In our next post we will find that

 \frac{1}{1+{{x}^{2}}}=1-{{x}^{2}}+{{x}^{4}}-{{x}^{6}}+\cdots +{{\left( -1 \right)}^{2n+1}}{{x}^{2n-2}}+\cdots

Recall that \frac{d}{dx}\arctan \left( x \right)=\frac{1}{1+{{x}^{2}}}, so we can integrate the series above to find the series for arctan(x).

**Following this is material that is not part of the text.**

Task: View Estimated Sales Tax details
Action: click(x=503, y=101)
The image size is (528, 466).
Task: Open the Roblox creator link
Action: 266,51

\arctan \left( x \right)=\int_{{}}^{{}}{(1-{{x}^{2}}+{{x}^{4}}-{{x}^{6}}+\cdots +{{\left( -1 \right)}^{2n-1}}{{x}^{2n-2}}+\cdots )dx}

\arctan \left( x \right)=C+x-\tfrac{1}{3}{{x}^{3}}+\tfrac{1}{5}{{x}^{5}}-\tfrac{1}{7}{{x}^{7}}+\cdots +\tfrac{{{\left( -1 \right)}^{2n+1}}}{2n-1}{{x}^{2n-1}}+\cdots

Since \arctan \left( 0 \right)=0 it follows that the constant  of integration C=0 so

 \arctan \left( x \right)=x-\tfrac{1}{3}{{x}^{3}}+\tfrac{1}{5}{{x}^{5}}-\tfrac{1}{7}{{x}^{7}}+\cdots +\tfrac{{{\left( -1 \right)}^{2n+1}}}{2n-1}{{x}^{2n-1}}+\cdots

When differentiating or integrating the interval of convergence cannot get any larger, but it can get smaller. If the endpoints are included before differentiating or integrating then you must check to see if they are included in the new series.

Next post: Rational functions and geometric series.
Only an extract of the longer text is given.